KEC_TECH_TITANS@DravidianLangTech 2025:Sentiment Analysis for Low-Resource Languages: Insights from Tamil and Tulu using Deep Learning and Machine Learning Models
Abstract
AbstractSentiment analysis in Dravidian languages like Tamil and Tulu presents significant challenges due to their linguistic diversity and limited resources for natural language processing (NLP). This study explores sentiment classification for Tamil and Tulu, focusing on the complexities of handling both languages, which differ in script, grammar, and vocabulary. We employ a variety of machine learning and deep learning techniques, including traditional models like Support Vector Machines (SVM), and K-Nearest Neighbors (KNN), as well as advanced transformer-based models like BERT and multilingual BERT (mBERT).
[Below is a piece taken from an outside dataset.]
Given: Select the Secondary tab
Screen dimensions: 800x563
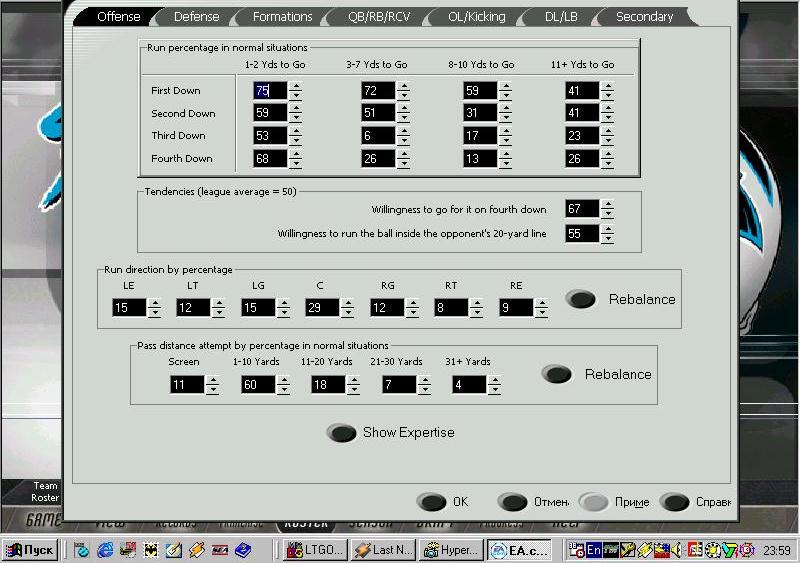Looking at the screenshot, I should click(643, 17).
A key focus of this research is to evaluate the performance of these models on sentiment analysis tasks, considering metrics such as accuracy, precision, recall, and F1-score. The results show that transformer-based models, particularly mBERT, significantly outperform traditional machine learning models in both Tamil and Tulu sentiment classification. This study also highlights the need for further research into addressing challenges like language-specific nuances, dataset imbalance, and data augmentation techniques for improved sentiment analysis in under-resourced languages like Tamil and Tulu.